The answer should hold only the lines from the one containing "Image resolution: width=641" through the one containing "The image size is (344, 285)." in the entries below, copied exactly, without pictures.

Stored data:
# # # # # # #
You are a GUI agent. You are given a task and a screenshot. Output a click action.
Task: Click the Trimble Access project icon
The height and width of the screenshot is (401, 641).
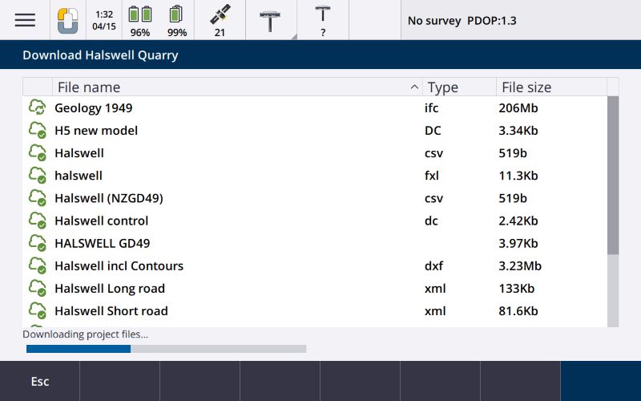point(68,20)
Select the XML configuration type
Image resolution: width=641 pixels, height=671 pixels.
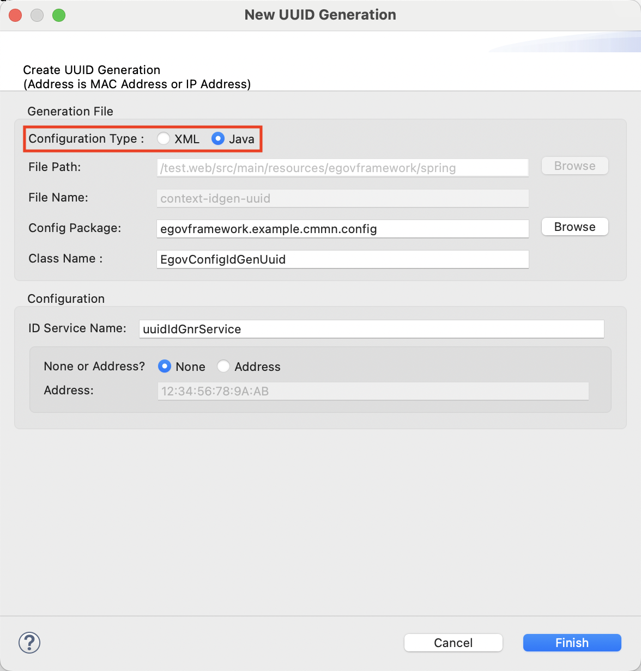click(x=164, y=139)
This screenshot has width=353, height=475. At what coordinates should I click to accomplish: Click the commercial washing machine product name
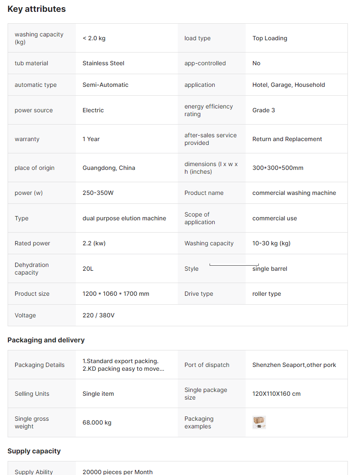pyautogui.click(x=294, y=193)
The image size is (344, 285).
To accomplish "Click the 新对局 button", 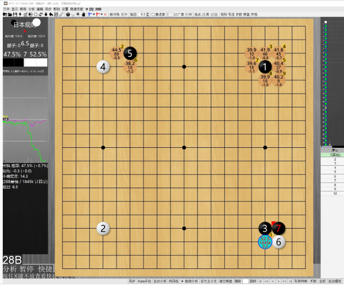I will 114,14.
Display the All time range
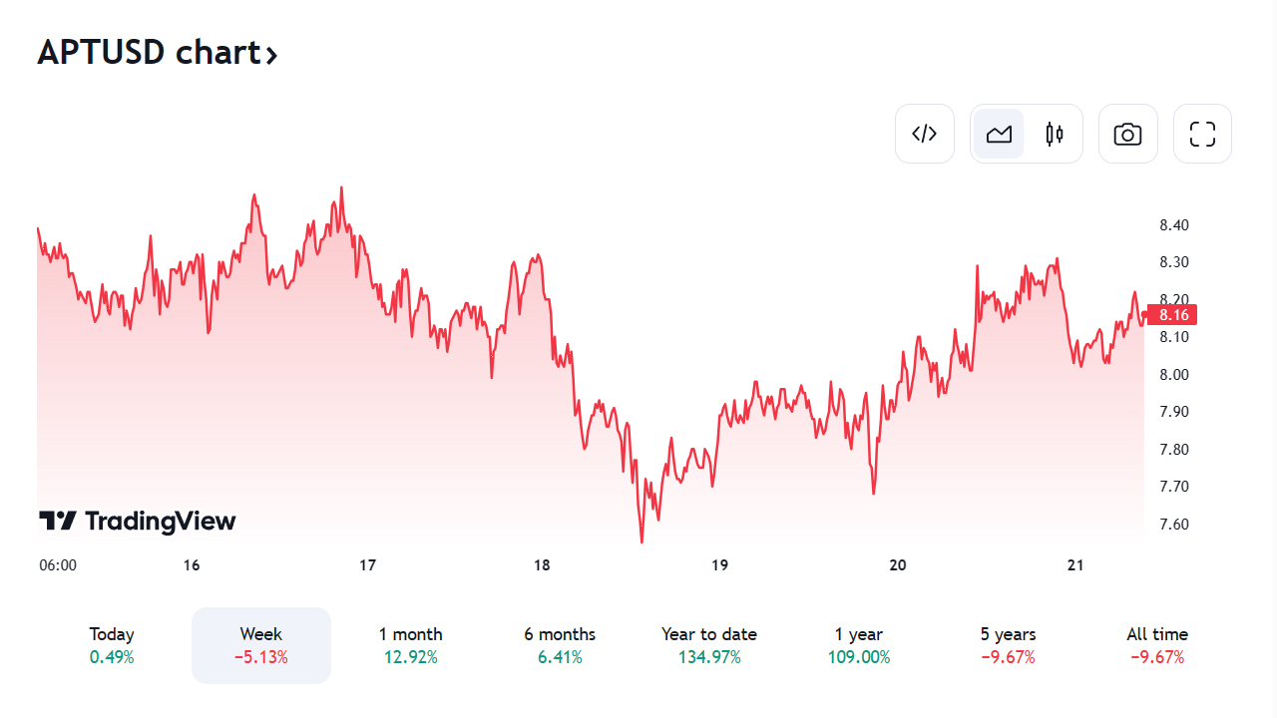 click(x=1157, y=645)
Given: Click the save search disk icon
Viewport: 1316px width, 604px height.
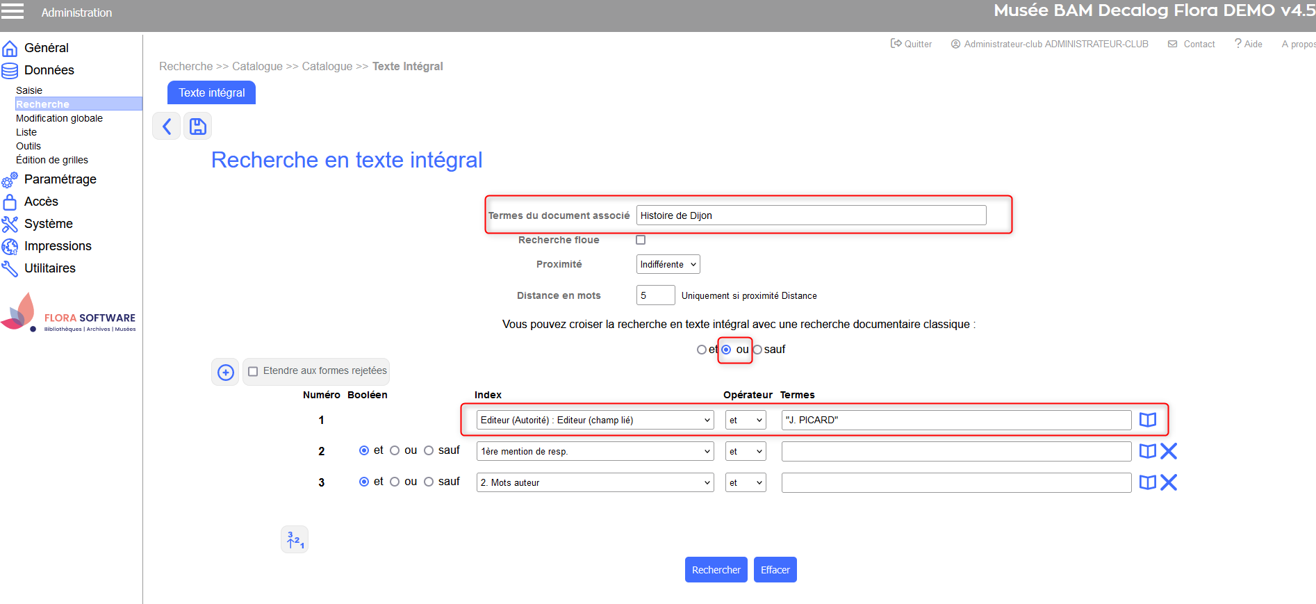Looking at the screenshot, I should coord(198,126).
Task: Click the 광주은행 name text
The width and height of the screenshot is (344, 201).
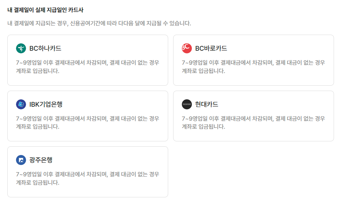Action: tap(40, 160)
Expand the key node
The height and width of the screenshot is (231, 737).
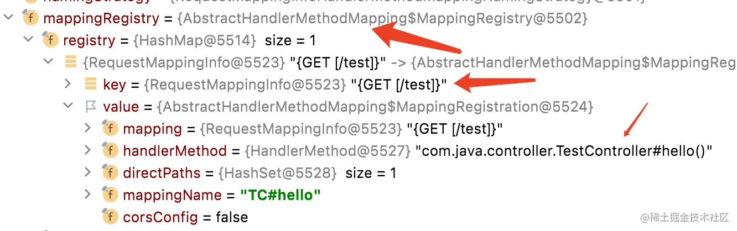[68, 84]
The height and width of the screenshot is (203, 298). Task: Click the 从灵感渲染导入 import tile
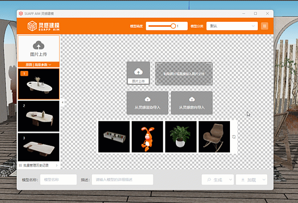(147, 103)
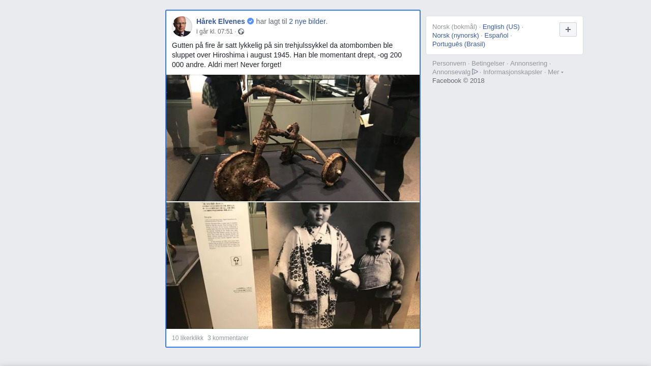Click the public globe privacy icon
Screen dimensions: 651x366
(241, 32)
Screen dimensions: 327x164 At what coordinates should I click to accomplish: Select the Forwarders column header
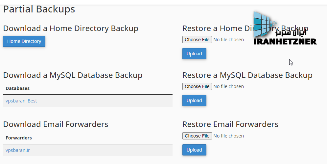(19, 138)
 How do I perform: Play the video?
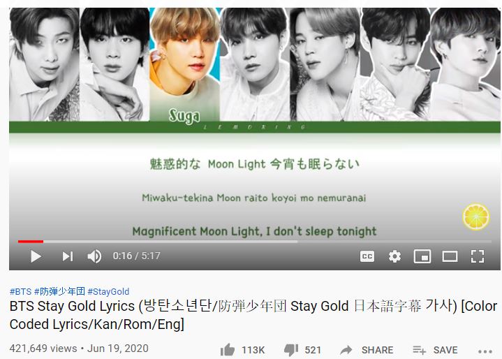click(36, 256)
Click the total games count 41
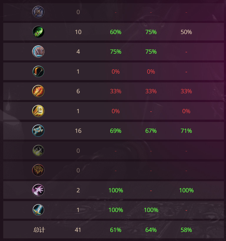 click(x=78, y=230)

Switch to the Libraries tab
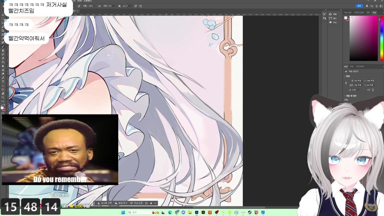point(360,66)
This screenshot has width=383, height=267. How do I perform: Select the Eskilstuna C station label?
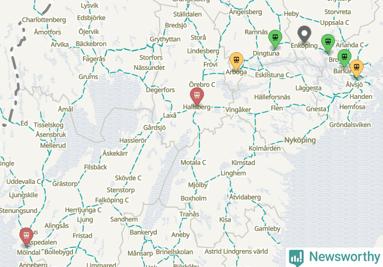click(273, 75)
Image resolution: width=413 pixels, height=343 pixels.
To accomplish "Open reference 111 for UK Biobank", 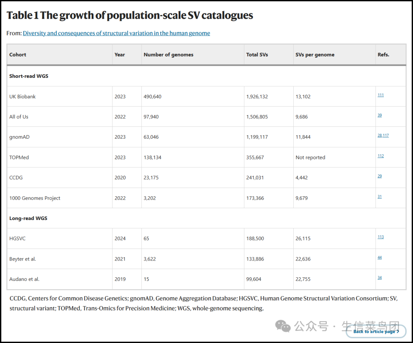I will pyautogui.click(x=380, y=95).
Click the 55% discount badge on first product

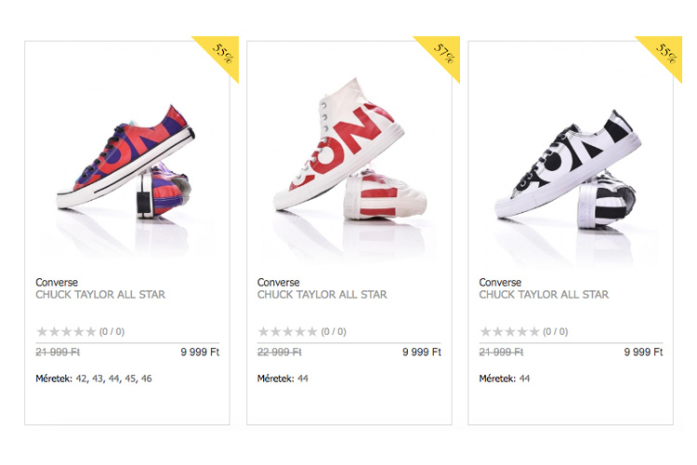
# # # # # # #
Expected output:
Image resolution: width=641 pixels, height=671 pixels.
click(x=164, y=139)
This screenshot has width=353, height=475. At what coordinates should I click to accomplish: Click the commercial washing machine product name
pyautogui.click(x=294, y=193)
The image size is (344, 285).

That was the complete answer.